Rows on where targets appear
= = = = = = =

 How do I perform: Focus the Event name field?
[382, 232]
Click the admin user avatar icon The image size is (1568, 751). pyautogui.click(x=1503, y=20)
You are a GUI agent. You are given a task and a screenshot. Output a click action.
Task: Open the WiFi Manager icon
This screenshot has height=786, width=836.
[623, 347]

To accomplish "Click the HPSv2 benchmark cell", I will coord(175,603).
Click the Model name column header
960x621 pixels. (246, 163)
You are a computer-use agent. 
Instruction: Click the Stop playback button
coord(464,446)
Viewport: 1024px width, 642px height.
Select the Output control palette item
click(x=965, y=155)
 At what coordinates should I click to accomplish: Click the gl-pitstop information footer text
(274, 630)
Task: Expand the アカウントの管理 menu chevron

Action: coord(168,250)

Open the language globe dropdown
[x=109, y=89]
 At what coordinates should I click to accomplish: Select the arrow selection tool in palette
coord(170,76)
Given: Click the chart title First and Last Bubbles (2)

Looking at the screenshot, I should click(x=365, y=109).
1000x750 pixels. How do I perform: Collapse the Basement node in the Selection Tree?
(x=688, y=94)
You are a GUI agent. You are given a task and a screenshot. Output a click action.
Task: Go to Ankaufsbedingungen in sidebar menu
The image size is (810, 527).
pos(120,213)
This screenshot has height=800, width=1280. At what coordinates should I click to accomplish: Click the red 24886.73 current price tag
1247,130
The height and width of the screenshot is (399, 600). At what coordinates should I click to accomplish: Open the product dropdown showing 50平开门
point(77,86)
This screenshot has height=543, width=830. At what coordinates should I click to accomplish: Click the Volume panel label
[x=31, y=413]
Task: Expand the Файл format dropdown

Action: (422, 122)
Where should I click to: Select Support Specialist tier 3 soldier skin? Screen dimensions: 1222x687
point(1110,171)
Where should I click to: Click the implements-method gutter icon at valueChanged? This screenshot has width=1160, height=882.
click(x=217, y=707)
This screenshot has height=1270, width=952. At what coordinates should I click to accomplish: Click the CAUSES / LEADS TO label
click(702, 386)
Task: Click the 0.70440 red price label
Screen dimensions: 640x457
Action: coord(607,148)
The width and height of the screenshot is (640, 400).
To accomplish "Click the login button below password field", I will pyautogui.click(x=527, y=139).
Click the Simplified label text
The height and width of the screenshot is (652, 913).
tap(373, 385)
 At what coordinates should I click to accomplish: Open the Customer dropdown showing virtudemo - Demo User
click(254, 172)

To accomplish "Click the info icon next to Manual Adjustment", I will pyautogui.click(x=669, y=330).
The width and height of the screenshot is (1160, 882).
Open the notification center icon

= = = = = = =

Please echo all of the records above, line for line, with no changes.

= IN RESPONSE =
 How do I perform: Focus the Event name field?
[382, 232]
Click the admin user avatar icon The image size is (1568, 751). pyautogui.click(x=1503, y=20)
You are a GUI agent. You are given a task and a screenshot. Output a click action.
Task: Open the WiFi Manager icon
This screenshot has height=786, width=836.
[623, 347]

To accomplish "Click the HPSv2 benchmark cell", I will coord(175,603).
Click the Model name column header
960x621 pixels. (246, 163)
You are a computer-use agent. 
Instruction: Click the Stop playback button
coord(464,446)
Viewport: 1024px width, 642px height.
Select the Output control palette item
click(x=965, y=155)
 At what coordinates should I click to accomplish: Click the gl-pitstop information footer text
(274, 630)
Task: Expand the アカウントの管理 menu chevron

Action: coord(168,250)

Open the language globe dropdown
[x=109, y=89]
 At what coordinates should I click to accomplish: Select the arrow selection tool in palette
coord(170,76)
Given: Click the chart title First and Last Bubbles (2)

Looking at the screenshot, I should click(x=365, y=109).
1000x750 pixels. How do I perform: Collapse the Basement node in the Selection Tree?
(x=688, y=94)
You are a GUI agent. You are given a task and a screenshot. Output a click action.
Task: Go to Ankaufsbedingungen in sidebar menu
The image size is (810, 527).
pos(120,213)
This screenshot has height=800, width=1280. At what coordinates should I click to accomplish: Click the red 24886.73 current price tag
1247,130
The height and width of the screenshot is (399, 600). At what coordinates should I click to accomplish: Open the product dropdown showing 50平开门
point(77,86)
This screenshot has height=543, width=830. At what coordinates should I click to accomplish: Click the Volume panel label
[x=31, y=413]
Task: Expand the Файл format dropdown

Action: (422, 122)
Where should I click to: Select Support Specialist tier 3 soldier skin? Screen dimensions: 1222x687
point(1110,171)
Where should I click to: Click the implements-method gutter icon at valueChanged? This screenshot has width=1160, height=882.
click(x=217, y=707)
This screenshot has height=1270, width=952. At what coordinates should I click to accomplish: Click the CAUSES / LEADS TO label
click(702, 386)
Task: Click the 0.70440 red price label
Screen dimensions: 640x457
Action: coord(607,148)
The width and height of the screenshot is (640, 400).
To accomplish "Click the login button below password field", I will pyautogui.click(x=527, y=139).
Click the Simplified label text
The height and width of the screenshot is (652, 913).
tap(373, 385)
 At what coordinates should I click to accomplish: Open the Customer dropdown showing virtudemo - Demo User
click(254, 172)

To accomplish "Click the info icon next to Manual Adjustment", I will pyautogui.click(x=669, y=330).
The width and height of the screenshot is (1160, 882).
Open the notification center icon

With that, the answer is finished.